Problem to solve.
Taking the line with "You are a GUI" as the first and the line with "Task: Expand the 1時間足 timeframe selector" as the last, set down exactly every line in that range from the entries below, and no more.

Supplied data.

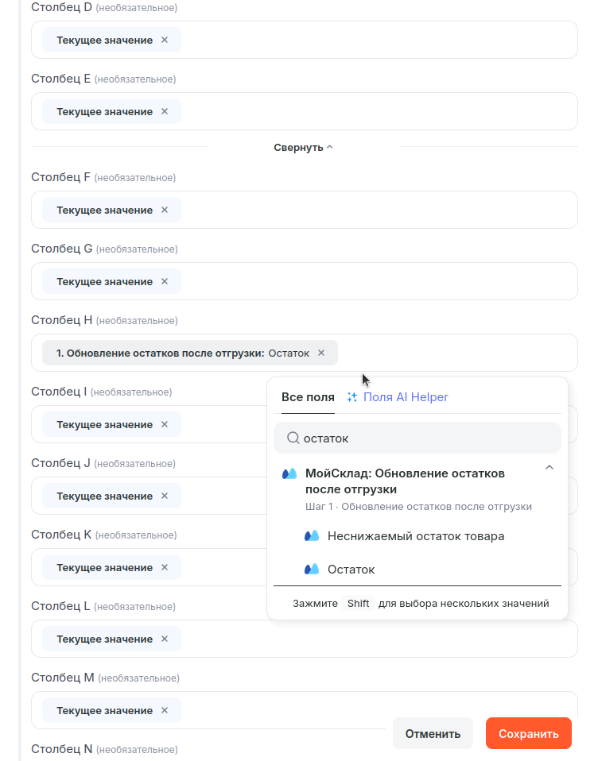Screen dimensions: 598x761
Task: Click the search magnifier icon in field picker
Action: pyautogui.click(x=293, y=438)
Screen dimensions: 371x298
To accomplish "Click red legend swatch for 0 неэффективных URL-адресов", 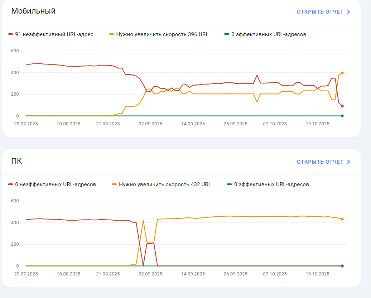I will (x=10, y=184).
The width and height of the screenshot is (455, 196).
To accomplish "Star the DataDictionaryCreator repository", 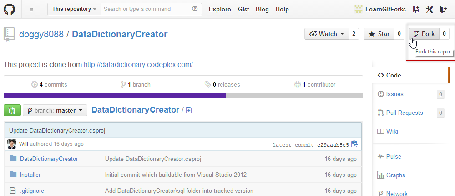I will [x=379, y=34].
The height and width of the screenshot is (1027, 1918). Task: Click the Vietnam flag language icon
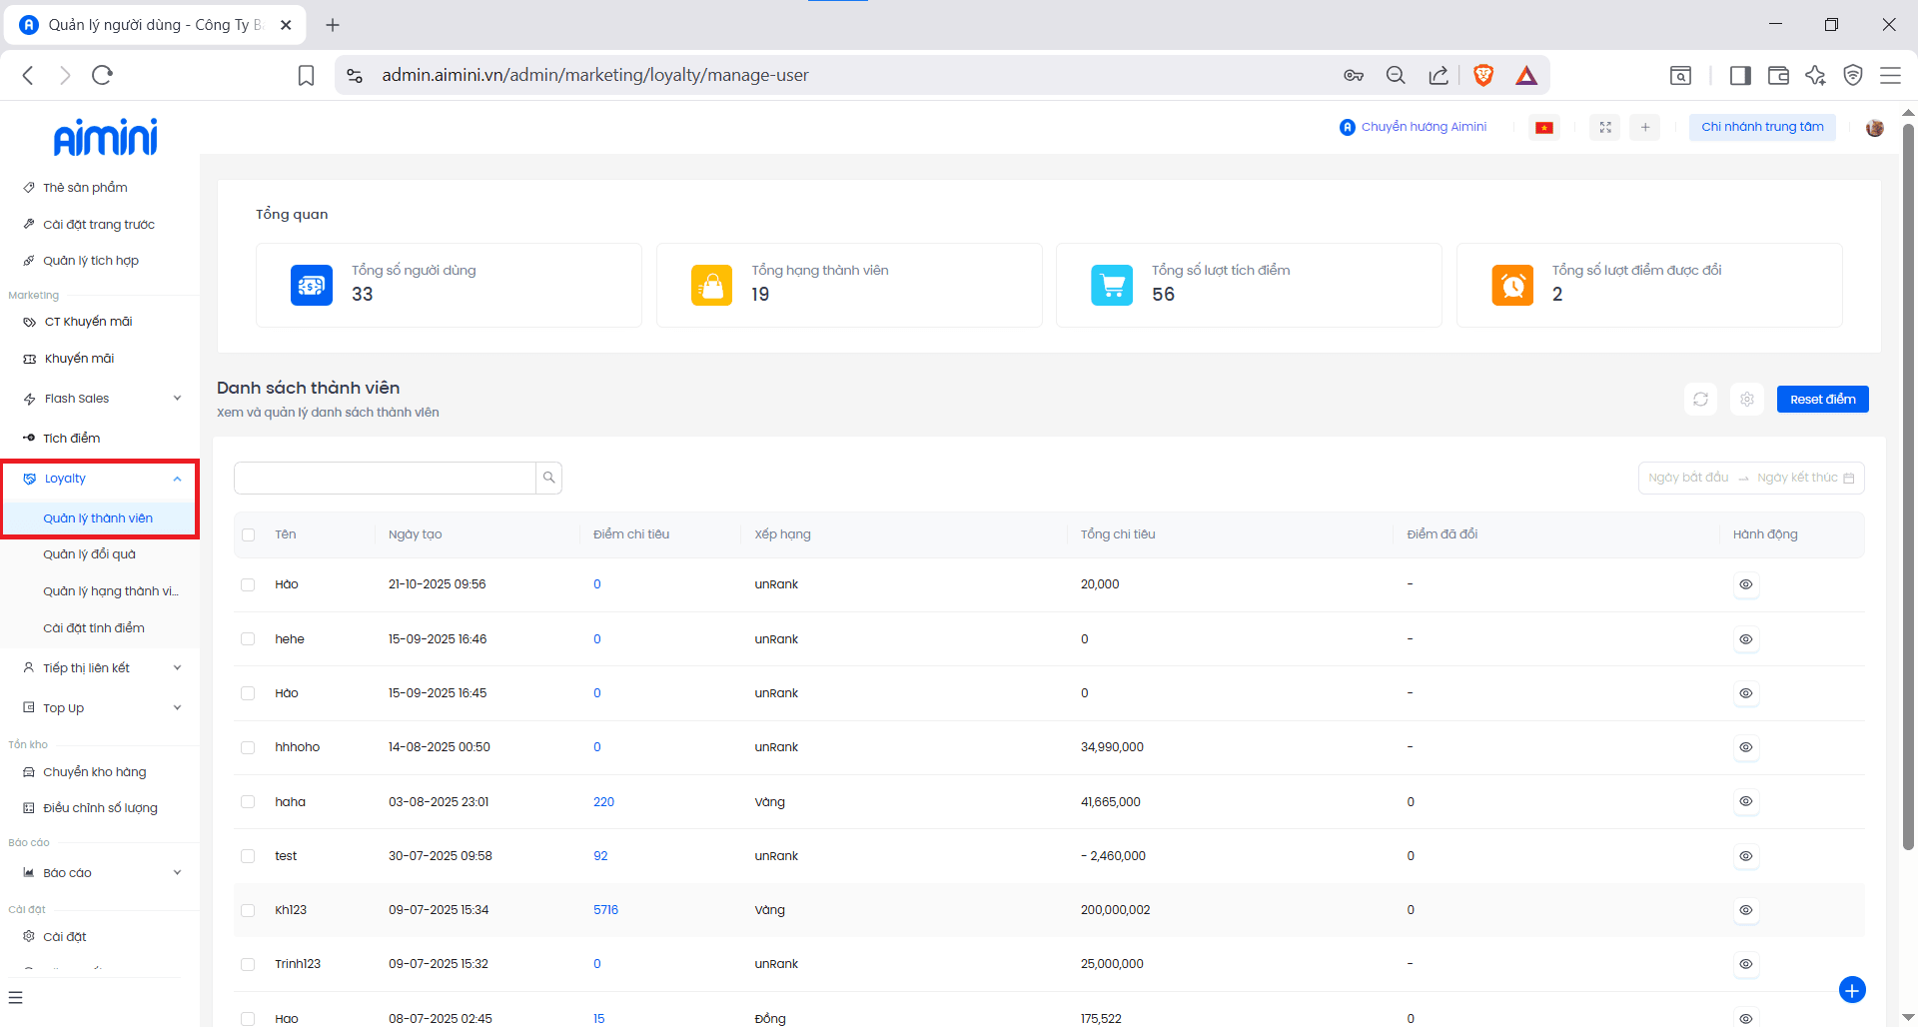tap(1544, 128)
* * *
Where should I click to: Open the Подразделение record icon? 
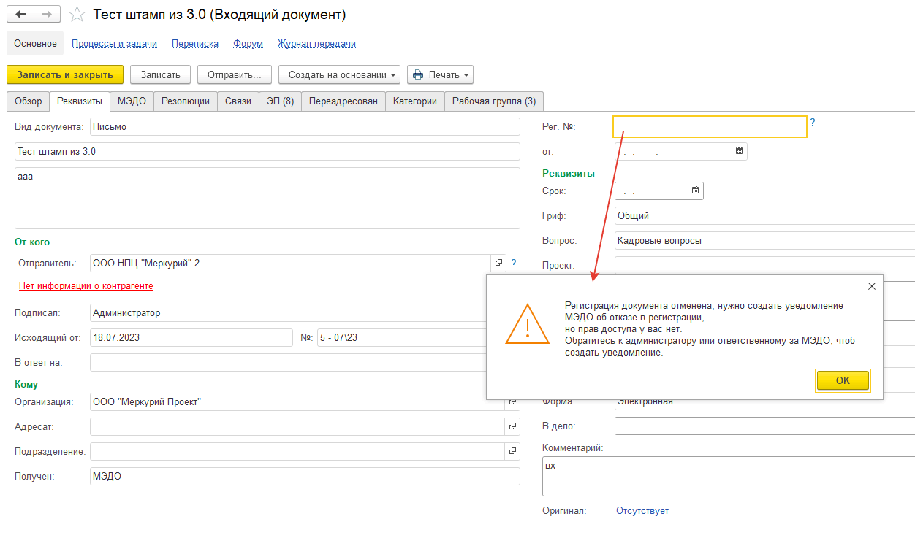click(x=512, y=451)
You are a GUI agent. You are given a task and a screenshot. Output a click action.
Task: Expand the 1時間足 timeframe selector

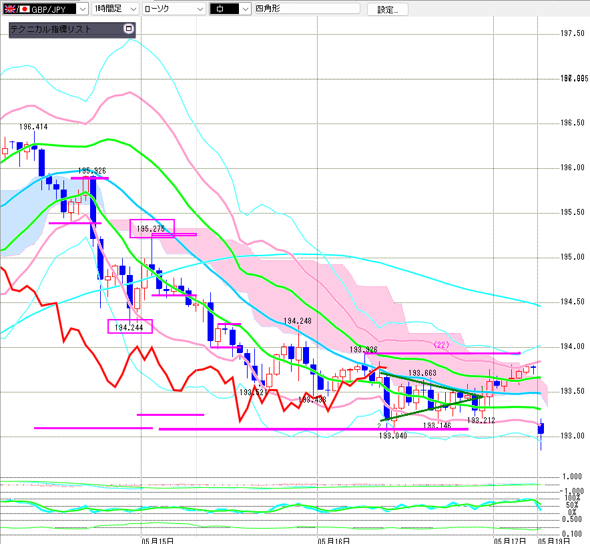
--
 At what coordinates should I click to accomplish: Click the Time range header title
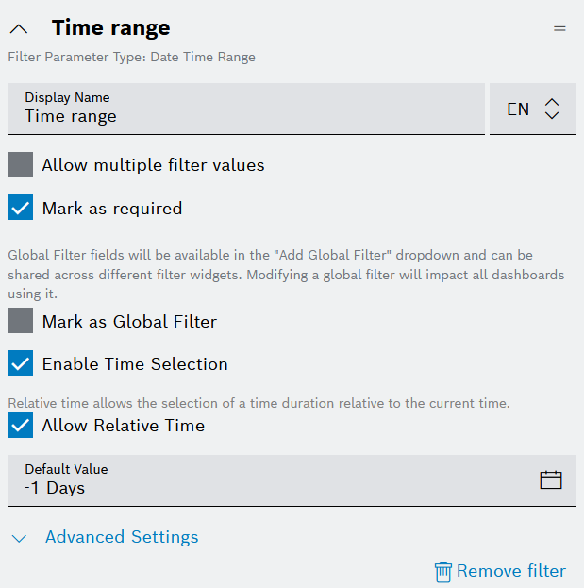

Answer box.
You are a GUI agent. You are given a task and a screenshot. Output a click action.
Task: Expand the 1時間足 timeframe selector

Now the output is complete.